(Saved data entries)
____

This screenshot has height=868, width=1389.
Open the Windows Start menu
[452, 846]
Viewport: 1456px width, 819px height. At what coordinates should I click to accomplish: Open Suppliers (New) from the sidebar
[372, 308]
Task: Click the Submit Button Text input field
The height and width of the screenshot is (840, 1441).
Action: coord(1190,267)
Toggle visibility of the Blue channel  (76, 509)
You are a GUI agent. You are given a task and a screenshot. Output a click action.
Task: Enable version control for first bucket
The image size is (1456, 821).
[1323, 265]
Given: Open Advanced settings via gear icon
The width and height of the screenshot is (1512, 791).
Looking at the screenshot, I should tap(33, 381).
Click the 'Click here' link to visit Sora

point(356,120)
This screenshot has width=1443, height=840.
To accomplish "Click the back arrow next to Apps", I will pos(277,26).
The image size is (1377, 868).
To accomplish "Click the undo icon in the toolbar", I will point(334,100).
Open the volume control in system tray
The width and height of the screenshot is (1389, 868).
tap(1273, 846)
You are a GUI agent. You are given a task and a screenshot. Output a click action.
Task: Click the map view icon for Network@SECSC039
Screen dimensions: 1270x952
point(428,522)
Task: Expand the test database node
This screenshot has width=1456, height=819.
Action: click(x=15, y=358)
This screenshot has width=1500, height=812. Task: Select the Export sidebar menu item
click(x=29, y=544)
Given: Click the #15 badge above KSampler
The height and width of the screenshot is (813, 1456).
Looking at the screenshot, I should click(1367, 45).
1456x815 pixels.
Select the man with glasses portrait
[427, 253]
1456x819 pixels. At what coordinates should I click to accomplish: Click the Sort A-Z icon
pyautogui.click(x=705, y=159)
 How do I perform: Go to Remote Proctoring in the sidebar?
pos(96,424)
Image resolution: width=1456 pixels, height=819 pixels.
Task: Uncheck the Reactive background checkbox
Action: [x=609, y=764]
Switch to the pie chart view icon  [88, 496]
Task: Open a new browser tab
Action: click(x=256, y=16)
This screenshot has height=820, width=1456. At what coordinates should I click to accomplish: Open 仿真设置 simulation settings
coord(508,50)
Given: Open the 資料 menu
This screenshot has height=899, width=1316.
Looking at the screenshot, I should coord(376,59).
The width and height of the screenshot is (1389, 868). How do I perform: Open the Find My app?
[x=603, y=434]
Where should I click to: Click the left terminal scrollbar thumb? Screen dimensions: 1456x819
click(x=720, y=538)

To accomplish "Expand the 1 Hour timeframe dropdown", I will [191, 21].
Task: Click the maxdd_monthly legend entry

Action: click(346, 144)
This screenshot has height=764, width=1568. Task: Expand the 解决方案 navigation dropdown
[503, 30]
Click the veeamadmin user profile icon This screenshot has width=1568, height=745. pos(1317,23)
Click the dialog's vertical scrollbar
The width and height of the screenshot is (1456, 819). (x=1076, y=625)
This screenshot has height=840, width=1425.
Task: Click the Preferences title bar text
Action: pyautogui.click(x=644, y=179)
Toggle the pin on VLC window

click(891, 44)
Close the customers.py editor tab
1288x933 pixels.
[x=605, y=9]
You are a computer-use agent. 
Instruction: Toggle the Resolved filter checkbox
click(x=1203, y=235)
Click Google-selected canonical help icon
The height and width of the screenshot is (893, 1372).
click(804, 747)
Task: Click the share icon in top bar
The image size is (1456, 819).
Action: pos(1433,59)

____

§ PROBLEM DESCRIPTION
Tell me how many lines in the records above include the word "control"; the number is all that is needed.

§ SOLUTION BELOW
2